**Fragmento proporcionado:**
***
EL pasado jueves el Consejo de Seguridad de Naciones Unidas aprobó la Resolución 1.973 por la que se permite el uso de la fuerza para resolver la crisis libia. Lo que en un principio había sido una iniciativa francesa para establecer una zona de exclusión aérea se convirtió con el paso de las horas en una carta blanca para para acabar con el régimen de Gadafi. El presidente Obama, remiso a intervenir, una vez se convenció de que no tenía más remedio que involucrarse, pidió a su embajadora en Naciones Unidas garantías para hacerlo con las menos trabas y la mayor contundencia posibles. Rusia y China, miembros con derecho de veto, optaron por abstenerse a la vista de la posición de la Liga Árabe, opción a la que se sumaron estados clave como India, Brasil y Alemania.
***
**Requisitos:**
1. ¿Puedes reproducir palabra por palabra el fragmento sobre la crisis libia, desde "EL pasado jueves" hasta "Brasil y Alemania."?
2. Según el fragmento sobre la crisis libia, ¿por qué se abstuvieron Rusia y China en la votación? Responde en una a tres oraciones.
Las líneas siguientes proceden de una fuente distinta.

Entradas guardadas:
***
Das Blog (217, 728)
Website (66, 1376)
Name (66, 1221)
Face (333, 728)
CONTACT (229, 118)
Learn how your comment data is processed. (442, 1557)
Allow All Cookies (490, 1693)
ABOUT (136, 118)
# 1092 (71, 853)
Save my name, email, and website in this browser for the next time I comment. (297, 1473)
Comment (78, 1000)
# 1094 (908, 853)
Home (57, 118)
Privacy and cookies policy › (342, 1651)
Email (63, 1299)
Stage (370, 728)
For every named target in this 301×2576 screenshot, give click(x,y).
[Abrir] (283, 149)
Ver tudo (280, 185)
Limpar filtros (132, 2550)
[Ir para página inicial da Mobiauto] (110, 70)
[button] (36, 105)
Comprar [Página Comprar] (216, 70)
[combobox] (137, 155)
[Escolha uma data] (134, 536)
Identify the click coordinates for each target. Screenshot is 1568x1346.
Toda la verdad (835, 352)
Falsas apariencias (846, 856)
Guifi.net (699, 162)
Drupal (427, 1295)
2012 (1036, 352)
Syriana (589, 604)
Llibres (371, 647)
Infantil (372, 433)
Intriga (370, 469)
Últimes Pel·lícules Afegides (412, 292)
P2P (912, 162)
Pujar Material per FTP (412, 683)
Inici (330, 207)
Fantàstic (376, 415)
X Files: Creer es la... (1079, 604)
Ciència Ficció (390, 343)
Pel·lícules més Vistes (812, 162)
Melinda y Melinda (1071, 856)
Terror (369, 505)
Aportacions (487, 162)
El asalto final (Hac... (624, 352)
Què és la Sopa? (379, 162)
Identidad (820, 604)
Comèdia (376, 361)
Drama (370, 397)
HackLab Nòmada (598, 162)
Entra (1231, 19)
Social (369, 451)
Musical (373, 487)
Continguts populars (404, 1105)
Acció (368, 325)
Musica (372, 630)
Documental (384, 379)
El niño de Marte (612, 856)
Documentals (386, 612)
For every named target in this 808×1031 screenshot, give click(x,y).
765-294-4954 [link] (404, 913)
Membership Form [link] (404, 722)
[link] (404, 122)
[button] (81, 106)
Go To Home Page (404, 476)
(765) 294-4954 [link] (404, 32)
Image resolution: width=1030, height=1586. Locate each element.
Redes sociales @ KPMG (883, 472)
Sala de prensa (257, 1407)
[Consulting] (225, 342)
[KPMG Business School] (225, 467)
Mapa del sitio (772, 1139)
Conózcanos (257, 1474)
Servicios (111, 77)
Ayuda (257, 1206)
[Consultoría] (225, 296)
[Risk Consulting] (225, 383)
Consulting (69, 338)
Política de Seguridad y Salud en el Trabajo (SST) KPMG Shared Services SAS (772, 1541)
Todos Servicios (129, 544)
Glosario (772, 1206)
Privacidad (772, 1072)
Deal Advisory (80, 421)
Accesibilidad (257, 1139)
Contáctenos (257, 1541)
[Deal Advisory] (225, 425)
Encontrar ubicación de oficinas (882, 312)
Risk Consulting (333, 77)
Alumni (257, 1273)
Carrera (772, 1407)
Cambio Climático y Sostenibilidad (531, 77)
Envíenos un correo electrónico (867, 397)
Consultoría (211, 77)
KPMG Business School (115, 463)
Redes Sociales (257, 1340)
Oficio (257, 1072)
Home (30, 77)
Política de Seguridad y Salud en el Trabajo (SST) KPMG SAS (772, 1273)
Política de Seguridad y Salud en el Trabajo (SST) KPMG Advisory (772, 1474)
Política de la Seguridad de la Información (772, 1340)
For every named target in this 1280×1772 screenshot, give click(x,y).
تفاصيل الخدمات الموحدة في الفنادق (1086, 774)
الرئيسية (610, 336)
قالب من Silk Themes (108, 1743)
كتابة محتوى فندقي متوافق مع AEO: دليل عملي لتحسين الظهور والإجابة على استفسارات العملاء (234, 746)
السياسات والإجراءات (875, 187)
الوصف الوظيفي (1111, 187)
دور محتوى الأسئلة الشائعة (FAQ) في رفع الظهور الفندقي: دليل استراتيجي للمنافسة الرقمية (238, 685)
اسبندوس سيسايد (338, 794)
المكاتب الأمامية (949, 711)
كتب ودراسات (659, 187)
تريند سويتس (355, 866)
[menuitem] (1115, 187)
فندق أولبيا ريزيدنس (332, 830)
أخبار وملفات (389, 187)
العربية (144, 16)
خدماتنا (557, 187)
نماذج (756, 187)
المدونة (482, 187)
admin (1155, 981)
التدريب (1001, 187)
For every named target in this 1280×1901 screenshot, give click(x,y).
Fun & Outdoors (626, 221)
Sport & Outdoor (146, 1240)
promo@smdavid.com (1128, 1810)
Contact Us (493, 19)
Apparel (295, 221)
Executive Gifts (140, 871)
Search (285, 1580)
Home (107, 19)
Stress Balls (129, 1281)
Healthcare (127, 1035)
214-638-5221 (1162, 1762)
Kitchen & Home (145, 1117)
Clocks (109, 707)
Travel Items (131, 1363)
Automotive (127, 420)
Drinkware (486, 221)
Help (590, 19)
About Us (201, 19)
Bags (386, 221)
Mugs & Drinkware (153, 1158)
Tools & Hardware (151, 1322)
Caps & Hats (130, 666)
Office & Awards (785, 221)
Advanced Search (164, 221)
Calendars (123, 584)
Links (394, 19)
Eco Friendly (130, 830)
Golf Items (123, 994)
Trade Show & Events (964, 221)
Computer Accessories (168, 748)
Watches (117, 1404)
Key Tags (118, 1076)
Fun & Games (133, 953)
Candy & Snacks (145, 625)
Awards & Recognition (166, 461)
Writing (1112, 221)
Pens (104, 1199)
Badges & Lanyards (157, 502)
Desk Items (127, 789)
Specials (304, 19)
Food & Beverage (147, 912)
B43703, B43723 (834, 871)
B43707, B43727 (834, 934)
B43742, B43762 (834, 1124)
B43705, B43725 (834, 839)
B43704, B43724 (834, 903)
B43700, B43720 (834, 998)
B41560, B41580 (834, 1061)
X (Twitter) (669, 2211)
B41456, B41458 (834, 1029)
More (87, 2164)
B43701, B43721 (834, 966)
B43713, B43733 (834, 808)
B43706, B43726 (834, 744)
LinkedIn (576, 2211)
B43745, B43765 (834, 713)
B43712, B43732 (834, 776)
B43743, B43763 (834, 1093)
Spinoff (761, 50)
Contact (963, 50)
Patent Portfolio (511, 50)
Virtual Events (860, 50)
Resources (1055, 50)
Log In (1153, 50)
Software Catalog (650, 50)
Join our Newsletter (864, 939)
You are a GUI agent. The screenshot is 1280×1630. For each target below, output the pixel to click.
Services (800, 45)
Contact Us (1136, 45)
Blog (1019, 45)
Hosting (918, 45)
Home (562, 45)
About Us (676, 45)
***
**Respuestas completas:**
1.
EL pasado jueves el Consejo de Seguridad de Naciones Unidas aprobó la Resolución 1.973 por la que se permite el uso de la fuerza para resolver la crisis libia. Lo que en un principio había sido una iniciativa francesa para establecer una zona de exclusión aérea se convirtió con el paso de las horas en una carta blanca para para acabar con el régimen de Gadafi. El presidente Obama, remiso a intervenir, una vez se convenció de que no tenía más remedio que involucrarse, pidió a su embajadora en Naciones Unidas garantías para hacerlo con las menos trabas y la mayor contundencia posibles. Rusia y China, miembros con derecho de veto, optaron por abstenerse a la vista de la posición de la Liga Árabe, opción a la que se sumaron estados clave como India, Brasil y Alemania.

2. Rusia y China, miembros con derecho de veto, optaron por abstenerse a la vista de la posición de la Liga Árabe.